▶ **EXERCISE REQUIREMENTS**
Every line below that contains the word "hamburger" must be copied.
##### THE INPUT #####
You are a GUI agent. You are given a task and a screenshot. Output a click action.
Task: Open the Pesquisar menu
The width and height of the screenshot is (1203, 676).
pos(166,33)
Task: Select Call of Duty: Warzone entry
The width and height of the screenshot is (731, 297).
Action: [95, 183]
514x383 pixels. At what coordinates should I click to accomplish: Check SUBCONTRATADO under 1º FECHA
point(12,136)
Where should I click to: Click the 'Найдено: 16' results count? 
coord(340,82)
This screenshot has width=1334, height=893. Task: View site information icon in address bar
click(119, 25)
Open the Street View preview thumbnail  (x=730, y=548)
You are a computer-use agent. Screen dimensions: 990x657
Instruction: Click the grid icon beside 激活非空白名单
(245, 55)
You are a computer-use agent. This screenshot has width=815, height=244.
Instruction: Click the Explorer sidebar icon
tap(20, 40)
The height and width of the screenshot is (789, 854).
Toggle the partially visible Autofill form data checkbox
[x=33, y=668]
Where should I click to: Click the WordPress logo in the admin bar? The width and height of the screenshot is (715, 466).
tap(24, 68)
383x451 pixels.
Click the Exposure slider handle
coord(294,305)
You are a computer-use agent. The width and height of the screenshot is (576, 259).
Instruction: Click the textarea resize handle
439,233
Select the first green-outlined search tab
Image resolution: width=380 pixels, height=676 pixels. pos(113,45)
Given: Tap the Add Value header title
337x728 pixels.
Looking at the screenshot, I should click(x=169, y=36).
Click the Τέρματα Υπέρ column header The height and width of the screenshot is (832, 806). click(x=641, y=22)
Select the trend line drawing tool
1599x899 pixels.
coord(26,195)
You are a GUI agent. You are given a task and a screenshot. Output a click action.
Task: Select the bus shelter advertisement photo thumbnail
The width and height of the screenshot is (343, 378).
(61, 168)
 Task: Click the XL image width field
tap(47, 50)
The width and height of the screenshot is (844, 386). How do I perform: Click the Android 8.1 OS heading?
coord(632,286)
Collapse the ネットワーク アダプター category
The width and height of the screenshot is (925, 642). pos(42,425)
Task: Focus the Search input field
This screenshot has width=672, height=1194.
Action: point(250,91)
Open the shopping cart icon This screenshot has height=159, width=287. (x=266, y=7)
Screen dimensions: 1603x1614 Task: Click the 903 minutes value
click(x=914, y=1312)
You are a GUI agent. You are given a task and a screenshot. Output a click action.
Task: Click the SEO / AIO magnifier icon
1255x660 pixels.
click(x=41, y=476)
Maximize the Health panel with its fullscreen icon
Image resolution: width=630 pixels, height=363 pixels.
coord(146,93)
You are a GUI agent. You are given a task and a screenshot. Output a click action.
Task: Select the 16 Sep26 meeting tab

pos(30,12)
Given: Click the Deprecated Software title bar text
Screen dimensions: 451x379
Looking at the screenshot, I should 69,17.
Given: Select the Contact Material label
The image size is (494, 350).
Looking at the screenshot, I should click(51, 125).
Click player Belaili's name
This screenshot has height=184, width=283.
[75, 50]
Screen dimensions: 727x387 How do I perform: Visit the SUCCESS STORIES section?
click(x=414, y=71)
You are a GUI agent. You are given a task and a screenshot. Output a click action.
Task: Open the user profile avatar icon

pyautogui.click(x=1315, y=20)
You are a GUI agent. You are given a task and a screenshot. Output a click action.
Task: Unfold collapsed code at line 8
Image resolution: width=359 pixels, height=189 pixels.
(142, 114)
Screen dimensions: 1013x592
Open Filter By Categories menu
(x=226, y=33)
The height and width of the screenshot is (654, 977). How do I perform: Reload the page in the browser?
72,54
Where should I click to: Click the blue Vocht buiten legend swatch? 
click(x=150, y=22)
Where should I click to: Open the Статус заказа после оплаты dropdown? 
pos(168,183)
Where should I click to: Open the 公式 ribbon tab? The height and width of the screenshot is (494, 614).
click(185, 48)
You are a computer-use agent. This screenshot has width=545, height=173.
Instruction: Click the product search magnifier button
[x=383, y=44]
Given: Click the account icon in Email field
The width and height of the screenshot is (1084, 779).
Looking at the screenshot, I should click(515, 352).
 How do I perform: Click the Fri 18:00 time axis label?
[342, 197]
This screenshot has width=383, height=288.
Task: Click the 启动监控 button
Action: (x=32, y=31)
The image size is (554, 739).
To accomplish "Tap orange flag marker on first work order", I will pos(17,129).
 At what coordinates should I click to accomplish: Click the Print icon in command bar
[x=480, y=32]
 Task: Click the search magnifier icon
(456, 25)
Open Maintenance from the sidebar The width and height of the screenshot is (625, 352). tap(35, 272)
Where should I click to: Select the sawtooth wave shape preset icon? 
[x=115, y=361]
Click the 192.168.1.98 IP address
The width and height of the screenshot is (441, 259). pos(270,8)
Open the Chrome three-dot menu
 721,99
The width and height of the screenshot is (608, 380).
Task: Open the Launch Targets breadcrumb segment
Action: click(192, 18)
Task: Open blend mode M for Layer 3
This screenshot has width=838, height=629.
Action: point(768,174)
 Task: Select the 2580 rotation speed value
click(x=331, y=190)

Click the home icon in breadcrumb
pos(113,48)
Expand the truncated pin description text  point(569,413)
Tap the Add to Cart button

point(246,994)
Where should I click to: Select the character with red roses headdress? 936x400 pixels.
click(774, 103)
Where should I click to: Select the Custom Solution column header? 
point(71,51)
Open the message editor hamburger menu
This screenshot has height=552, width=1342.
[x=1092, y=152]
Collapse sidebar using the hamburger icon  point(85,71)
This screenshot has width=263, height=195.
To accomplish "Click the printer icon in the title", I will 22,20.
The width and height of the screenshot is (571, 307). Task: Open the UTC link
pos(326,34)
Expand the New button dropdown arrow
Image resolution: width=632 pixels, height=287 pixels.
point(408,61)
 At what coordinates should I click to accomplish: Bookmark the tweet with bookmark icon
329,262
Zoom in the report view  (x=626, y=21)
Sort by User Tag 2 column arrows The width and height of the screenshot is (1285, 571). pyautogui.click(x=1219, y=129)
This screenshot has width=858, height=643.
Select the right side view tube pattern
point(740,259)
#####
▶ **OUTPUT FOR THIS TASK**
Open the message editor hamburger menu
Collapse sidebar using the hamburger icon  point(85,71)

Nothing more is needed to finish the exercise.